Request for Clarification on "expiresAt" in IdxTransaction object

Questions API
1

We are implementing a password-optional signup flow and are analyzing the response we receive. During this process, we call the following method:

OktaAuth.idx.register()

{5B08AC75-714E-4EFA-93AD-2FDF5F19A399}
{5B08AC75-714E-4EFA-93AD-2FDF5F19A399}644×413 90.1 KB

Upon resolving, we observe a property called expiresAt, which contains a datetime value roughly 5 minutes after the API call is completed. We would appreciate more details about this property, as we are noticing behavior.

Here’s a summary of the flow:

  • Call the SDK function OktaAuth.idx.register().
  • User kept idle for 5 minutes. ( no SDK functions were triggered )
  • After 5 minutes, call the proceed function to verify the OTP.
const inputValues = {
   "verificationCode": "197277"
};

const newTransaction = await oktaAuth.idx.proceed(inputValues);

We then received an API response with the message “The session has expired.” Does the expiresAt property play a role in this behavior? If so, could you provide more insight into how it works?

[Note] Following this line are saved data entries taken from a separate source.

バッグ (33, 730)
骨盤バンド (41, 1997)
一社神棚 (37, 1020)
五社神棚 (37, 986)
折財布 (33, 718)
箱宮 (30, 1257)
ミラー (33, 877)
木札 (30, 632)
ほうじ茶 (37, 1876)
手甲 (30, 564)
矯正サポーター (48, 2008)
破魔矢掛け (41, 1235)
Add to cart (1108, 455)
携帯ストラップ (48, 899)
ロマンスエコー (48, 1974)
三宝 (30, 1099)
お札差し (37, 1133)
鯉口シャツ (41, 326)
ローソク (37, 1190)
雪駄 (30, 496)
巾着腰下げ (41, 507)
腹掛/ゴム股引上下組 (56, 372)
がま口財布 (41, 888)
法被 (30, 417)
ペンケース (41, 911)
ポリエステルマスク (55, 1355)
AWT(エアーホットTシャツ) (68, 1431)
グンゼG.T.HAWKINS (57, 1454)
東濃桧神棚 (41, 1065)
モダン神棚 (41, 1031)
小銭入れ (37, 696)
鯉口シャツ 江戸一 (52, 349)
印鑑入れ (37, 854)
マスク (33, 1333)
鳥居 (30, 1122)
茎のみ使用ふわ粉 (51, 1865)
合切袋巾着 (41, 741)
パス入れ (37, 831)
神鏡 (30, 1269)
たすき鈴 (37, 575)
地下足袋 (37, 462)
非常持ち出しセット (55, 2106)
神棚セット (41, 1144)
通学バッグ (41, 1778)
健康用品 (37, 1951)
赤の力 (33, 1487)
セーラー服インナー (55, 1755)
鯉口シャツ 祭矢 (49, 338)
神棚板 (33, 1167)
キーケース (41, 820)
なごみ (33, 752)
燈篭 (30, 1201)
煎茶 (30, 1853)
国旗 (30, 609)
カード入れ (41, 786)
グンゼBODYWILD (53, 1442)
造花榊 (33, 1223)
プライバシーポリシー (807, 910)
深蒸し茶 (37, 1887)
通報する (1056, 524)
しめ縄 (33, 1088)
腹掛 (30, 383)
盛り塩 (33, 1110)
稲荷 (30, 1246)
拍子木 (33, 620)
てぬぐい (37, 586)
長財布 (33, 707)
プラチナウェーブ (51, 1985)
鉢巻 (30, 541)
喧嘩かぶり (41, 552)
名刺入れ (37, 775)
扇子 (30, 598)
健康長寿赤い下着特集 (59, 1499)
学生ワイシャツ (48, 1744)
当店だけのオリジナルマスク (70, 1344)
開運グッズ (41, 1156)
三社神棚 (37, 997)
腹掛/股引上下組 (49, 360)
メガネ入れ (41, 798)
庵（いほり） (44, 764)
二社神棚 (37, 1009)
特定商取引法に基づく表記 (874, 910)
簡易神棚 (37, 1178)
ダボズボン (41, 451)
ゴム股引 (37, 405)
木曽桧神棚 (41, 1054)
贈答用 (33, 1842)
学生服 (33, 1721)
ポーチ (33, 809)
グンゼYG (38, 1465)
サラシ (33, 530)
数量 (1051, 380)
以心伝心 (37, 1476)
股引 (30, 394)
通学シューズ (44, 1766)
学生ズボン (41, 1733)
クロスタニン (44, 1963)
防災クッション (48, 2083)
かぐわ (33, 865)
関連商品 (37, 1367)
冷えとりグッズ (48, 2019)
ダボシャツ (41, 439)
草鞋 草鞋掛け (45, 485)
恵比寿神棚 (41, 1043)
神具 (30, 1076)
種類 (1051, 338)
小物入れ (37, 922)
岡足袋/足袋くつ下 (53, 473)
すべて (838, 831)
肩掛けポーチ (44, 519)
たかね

Note: we are using Angular and Okta Auth JS SDK

Many Thanks,
Anugrah

2

Hello Team,

It would be great if you could provide some updates on the query. Please let me know if you need any further information from me.

3

Hi,

I believe the 5 min timeline is coming from the lifetime of Email OTP. If the verification code is used after 5 mins the Session expired message is expected.

I would suggest against using rawIdxState, even though it contains additional info on the transaction state when using IDX flow. Since this is not a documented object, it’s functioning can be changed in future. You should ideally use the “Session Expired” Message in the UI and force the user to re-start the flow

4

This topic was automatically closed 30 days after the last reply. New replies are no longer allowed.